Most Imaginative Whistleblower Claim of the Month

Vicki Sheldon is the hands-down favorite to claim this month’s Most Imaginative Whistleblower Claim award.  Vicki’s at-the-time husband Duane was employed at Kettering Health Network (KHN).  Duane had an affair with another KHN employee, and the two of them impermissibly accessed Vicki’s medical records.  KHN found out about the improper access and told Vicki.

So Vicki filed a whistleblower complaint alleging that KHN violated the False Claims Act.  You read that correctly.  Vicki sued KHN.  Here’s her theory.  The Health Information Technology for Economic & Clinical Health Act—HITECH—provides financial incentives for health care providers that meet “meaningful use” standards for their electronic health record systems.  Those standards include security safeguards.  KHN certified that it met the standards, and it received incentive payments.

But, Vicki reasoned, if Duane and his girlfriend could access Vicki’s records, then the KHN system must not be secure.  So KHN’s certification must have been false—a False Claims Act violation.  QED.

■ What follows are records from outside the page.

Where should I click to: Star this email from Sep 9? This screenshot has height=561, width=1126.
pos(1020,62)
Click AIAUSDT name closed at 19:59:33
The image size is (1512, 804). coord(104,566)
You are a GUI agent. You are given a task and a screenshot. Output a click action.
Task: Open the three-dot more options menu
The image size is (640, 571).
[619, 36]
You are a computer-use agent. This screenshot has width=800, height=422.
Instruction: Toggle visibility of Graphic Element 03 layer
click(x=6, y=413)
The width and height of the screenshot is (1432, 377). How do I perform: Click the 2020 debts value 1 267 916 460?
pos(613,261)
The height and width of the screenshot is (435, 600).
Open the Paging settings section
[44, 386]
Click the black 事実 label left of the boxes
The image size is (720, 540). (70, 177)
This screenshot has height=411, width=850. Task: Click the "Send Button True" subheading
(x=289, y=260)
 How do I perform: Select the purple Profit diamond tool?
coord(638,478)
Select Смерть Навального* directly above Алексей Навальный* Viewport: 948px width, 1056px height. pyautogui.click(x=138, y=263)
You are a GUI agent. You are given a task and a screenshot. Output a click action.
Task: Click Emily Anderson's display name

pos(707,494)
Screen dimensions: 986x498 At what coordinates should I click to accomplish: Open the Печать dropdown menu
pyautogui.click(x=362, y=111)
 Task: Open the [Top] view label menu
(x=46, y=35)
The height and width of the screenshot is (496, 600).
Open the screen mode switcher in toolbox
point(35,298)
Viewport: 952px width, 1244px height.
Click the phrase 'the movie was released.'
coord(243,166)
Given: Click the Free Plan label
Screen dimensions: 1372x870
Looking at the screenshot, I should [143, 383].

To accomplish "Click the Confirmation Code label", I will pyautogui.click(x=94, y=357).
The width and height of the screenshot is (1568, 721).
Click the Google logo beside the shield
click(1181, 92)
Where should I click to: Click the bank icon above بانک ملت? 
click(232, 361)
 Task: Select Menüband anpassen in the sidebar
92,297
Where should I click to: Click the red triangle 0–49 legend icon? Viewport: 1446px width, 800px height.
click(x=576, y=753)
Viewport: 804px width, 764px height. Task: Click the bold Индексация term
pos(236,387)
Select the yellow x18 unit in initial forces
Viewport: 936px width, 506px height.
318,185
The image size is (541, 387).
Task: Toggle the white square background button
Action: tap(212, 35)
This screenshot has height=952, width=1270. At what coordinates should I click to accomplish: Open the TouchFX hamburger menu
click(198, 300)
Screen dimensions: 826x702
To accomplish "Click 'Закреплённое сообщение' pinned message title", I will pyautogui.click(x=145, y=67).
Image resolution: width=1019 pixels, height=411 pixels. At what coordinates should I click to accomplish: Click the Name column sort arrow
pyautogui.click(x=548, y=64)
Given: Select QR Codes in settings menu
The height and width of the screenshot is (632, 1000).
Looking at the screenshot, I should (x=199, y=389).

The federal court for the Southern District of Ohio didn’t see it Vicki’s way.  It dismissed the case and wouldn’t allow her to amend.  Vicki appealed to the Sixth Circuit.  On March 7 that court unanimously affirmed, rejecting Vicki’s theory that an occasional security breach is proof that KHN failed the HITECH security standards or that its certifications were false.

The case is U.S. ex rel. Sheldon v. Kettering Health Network, 2016 BL 68030 (6th Cir. 2016).